By Ben Jacobs

Italy is well known for its fine food, beautiful cities, art, historical sites, a successful national soccer team and is considered a sports mad country.  Nevertheless, boxing is not often found among the pages of its various sports only dedicated newspapers. 

Unlike European countries such as Great Britain, Ireland and Germany, nations like Italy and Spain have a limited boxing following, and even more limited coverage in the media, even for current and former world champions.

That has not deterred Domenico Spada who has arrived in Mexico full of belief ahead of his tough bout with Marco Antonio Rubio on April 5.  Although the 33-year-old is sad that his bouts do not receive the same type of coverage in his own country as they would if he were say English or American, at the same time he will not be bringing the Italian flag into the ring.  Nor will he ask for the Italian national anthem to be played.

Speaking to BoxingScene from his hotel room in Mexico, Spada explained why:

“The reason I won’t represent Italy in the ring is because I have got tired of representing Italy around the world and they don’t even know me in my own country.  I have gypsy origins so I will go into the ring with the gypsy flag. 

“I’d be a world champion already if I were English.  In Italy, unfortunately the only thing they value is soccer and prostitutes.  Soccer, prostitutes and spaghetti. 

“When I go abroad they always make fun of me for that.  My victory may change things a bit.  At least I hope so because I’m here to win.  This will be a great fight because Rubio is not like Zbik and Barker who only fought dirty to win.  All they wanted to do was clinch, clinch and clinch.  I think Rubio is a great fighter and he’s very strong.”

‘Il Vulcano’ will have the opportunity to become the WBC interim champion at middleweight, something which he tried for in the past but came up short on two occasions against Sebastian Zbik in closely fought encounters.

“I’ve basically been in training since last summer, when I was due to fight Andy Lee, which never happened.

“I’ve had an excellent camp, especially with my new trainer.  His name is Valerio Monti.  I also have a new manager who is Giulio Spagnoli.  I’ve been training at my own gym, the Vulcano Gym in Marino [near Rome].

“Unfortunately I have to fight away from home because where I live there aren’t a lot of chances to stage top level fights.  I’ve fought in Germany six times, England once and now Mexico so it’s always down to me to pack my bags and travel.  But I’ve come here to win.”

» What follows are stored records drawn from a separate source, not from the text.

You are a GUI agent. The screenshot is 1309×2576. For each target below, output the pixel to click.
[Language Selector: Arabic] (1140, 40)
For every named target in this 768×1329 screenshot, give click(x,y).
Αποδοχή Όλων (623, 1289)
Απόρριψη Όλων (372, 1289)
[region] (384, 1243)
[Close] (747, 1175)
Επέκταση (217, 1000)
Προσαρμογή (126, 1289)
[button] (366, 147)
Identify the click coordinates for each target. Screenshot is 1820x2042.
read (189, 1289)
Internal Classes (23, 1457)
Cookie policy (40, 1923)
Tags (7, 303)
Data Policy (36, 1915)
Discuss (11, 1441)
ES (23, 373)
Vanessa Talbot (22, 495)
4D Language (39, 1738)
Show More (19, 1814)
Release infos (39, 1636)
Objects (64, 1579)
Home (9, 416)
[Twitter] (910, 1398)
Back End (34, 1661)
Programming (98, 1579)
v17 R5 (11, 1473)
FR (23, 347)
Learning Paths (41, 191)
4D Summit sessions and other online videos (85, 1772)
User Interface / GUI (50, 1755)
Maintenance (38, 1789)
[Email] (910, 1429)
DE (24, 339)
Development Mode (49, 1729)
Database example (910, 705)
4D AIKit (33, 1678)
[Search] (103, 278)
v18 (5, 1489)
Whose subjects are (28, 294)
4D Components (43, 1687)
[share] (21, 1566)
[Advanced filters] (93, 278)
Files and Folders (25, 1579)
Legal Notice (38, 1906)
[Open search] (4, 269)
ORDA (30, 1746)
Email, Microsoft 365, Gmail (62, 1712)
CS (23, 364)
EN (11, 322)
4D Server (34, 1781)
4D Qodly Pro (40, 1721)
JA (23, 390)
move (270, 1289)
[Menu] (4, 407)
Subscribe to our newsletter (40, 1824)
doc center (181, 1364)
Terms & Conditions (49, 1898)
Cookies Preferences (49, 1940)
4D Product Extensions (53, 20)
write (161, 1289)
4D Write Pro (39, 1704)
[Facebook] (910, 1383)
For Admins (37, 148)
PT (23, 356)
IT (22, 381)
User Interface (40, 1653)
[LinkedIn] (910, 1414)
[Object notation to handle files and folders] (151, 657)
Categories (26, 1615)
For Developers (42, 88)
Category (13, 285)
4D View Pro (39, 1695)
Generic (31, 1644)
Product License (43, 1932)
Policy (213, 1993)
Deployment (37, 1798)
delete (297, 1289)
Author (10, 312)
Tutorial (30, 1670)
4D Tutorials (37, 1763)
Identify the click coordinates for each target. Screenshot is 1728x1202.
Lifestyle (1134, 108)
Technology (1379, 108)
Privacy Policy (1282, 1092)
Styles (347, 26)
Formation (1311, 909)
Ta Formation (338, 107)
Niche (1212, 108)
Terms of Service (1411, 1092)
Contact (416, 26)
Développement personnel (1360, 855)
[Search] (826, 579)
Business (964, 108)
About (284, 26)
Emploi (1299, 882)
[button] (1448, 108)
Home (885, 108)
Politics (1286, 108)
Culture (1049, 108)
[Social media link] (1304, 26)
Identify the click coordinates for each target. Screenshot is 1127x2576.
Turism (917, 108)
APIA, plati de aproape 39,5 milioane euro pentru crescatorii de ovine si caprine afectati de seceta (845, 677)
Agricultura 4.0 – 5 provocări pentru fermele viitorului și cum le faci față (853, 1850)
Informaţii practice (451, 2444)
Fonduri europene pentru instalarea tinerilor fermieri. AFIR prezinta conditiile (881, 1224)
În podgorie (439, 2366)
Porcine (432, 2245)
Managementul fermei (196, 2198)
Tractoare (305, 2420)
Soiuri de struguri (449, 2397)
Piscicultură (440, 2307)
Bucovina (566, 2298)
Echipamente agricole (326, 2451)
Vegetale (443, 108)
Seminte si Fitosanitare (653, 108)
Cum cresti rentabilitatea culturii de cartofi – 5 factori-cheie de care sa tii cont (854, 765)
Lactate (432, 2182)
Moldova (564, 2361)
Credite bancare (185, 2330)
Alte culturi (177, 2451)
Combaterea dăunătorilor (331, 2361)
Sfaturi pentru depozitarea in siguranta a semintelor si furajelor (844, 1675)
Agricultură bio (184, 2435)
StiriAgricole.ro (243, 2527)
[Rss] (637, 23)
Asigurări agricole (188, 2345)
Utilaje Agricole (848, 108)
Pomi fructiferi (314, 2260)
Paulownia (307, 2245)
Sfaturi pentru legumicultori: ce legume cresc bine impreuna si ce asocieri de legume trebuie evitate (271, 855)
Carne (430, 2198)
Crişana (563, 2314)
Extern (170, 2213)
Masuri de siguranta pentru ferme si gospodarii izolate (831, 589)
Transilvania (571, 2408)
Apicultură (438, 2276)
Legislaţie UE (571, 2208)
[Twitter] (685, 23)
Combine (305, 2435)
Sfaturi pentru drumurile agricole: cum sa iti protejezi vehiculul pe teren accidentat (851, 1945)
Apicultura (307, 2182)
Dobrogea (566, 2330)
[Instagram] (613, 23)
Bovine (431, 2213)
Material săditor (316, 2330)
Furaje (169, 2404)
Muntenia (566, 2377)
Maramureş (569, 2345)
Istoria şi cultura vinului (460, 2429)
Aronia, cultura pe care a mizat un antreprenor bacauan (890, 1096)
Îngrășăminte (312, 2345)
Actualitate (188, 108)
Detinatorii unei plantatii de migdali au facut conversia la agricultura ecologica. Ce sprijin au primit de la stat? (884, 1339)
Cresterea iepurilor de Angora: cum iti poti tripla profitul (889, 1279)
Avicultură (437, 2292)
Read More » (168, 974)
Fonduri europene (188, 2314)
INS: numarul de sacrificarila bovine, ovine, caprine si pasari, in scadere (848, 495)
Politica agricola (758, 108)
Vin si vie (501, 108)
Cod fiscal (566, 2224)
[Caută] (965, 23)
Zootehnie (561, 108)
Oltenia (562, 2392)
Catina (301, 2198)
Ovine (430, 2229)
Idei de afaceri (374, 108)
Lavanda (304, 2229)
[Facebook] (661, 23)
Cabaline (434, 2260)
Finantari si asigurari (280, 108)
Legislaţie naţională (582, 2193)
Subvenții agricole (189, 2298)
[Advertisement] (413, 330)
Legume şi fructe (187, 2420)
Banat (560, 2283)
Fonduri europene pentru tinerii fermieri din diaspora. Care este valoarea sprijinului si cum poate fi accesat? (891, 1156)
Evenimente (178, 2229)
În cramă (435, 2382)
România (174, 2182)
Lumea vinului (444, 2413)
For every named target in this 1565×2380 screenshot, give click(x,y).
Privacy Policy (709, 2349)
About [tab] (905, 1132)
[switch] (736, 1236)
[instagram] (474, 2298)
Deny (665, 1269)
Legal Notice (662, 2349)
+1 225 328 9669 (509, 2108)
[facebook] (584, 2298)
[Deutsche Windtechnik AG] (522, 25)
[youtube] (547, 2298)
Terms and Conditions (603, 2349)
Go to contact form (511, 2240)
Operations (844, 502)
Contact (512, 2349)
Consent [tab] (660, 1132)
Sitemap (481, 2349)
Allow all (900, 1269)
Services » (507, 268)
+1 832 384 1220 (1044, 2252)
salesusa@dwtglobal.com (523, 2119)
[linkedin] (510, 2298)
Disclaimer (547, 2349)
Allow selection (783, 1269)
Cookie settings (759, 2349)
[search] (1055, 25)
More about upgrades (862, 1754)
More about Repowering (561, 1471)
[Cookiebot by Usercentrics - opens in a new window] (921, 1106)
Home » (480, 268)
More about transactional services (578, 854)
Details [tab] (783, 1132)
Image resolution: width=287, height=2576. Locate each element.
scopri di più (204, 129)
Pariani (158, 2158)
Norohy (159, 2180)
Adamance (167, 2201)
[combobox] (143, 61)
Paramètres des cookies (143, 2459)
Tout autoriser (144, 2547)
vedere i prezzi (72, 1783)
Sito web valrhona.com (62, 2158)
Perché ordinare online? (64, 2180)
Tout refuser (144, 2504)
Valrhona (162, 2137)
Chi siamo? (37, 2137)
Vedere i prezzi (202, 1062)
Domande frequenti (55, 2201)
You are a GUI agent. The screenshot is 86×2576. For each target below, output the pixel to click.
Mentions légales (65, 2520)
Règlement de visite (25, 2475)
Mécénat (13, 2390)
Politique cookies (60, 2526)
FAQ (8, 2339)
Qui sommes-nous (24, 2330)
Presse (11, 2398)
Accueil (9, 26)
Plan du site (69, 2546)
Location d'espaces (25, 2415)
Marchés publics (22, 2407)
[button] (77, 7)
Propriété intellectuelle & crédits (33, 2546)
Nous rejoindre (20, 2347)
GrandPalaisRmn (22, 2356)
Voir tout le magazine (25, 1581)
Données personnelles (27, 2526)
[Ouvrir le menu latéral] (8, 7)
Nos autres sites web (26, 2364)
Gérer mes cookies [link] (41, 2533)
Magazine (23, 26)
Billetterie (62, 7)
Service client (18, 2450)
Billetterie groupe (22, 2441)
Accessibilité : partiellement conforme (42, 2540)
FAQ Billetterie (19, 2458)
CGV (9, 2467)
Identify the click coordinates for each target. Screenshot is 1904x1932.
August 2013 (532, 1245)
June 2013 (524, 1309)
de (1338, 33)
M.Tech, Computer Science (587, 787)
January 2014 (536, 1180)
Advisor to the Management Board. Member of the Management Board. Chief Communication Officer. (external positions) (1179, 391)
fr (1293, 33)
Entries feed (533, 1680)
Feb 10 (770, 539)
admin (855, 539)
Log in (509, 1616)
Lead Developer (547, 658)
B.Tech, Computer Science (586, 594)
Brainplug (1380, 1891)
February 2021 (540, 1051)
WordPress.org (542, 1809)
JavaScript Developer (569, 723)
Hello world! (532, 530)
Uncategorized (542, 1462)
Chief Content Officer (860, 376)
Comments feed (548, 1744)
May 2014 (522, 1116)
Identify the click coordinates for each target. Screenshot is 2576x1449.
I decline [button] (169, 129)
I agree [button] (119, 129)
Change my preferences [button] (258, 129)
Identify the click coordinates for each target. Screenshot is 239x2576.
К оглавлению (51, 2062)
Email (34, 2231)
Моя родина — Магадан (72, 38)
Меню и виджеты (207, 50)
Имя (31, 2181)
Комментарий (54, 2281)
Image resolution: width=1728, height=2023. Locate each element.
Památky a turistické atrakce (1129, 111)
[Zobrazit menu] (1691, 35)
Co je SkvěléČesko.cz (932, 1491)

Sergio Martínez and Miguel Cotto will battle it out for the full WBC title on June 7 in New York.  Spada will be keeping a close eye on that clash as he intends to fight the victor, should he win on Saturday night.

“I’d love to fight Sergio Martínez after this fight,” he declared. 

“When I was the silver champion I wanted to fight him but he already had a fight lined up. 

“I hope Martínez smashes Cotto’s face in because Cotto is a rude person.  He thinks he’s some big superstar but he’s a nobody.  At the WBC Convention in Cancun I asked him for a photo and he said no.  He thinks he’s some Hollywood star.  I really hope Martínez smashes his face in.  I met Martínez once - he’s a good guy, and polite.  I’ve got a lot of respect for him.

“I’d love to fight in Las Vegas or New York, in America in general.  That’s every boxers dream.”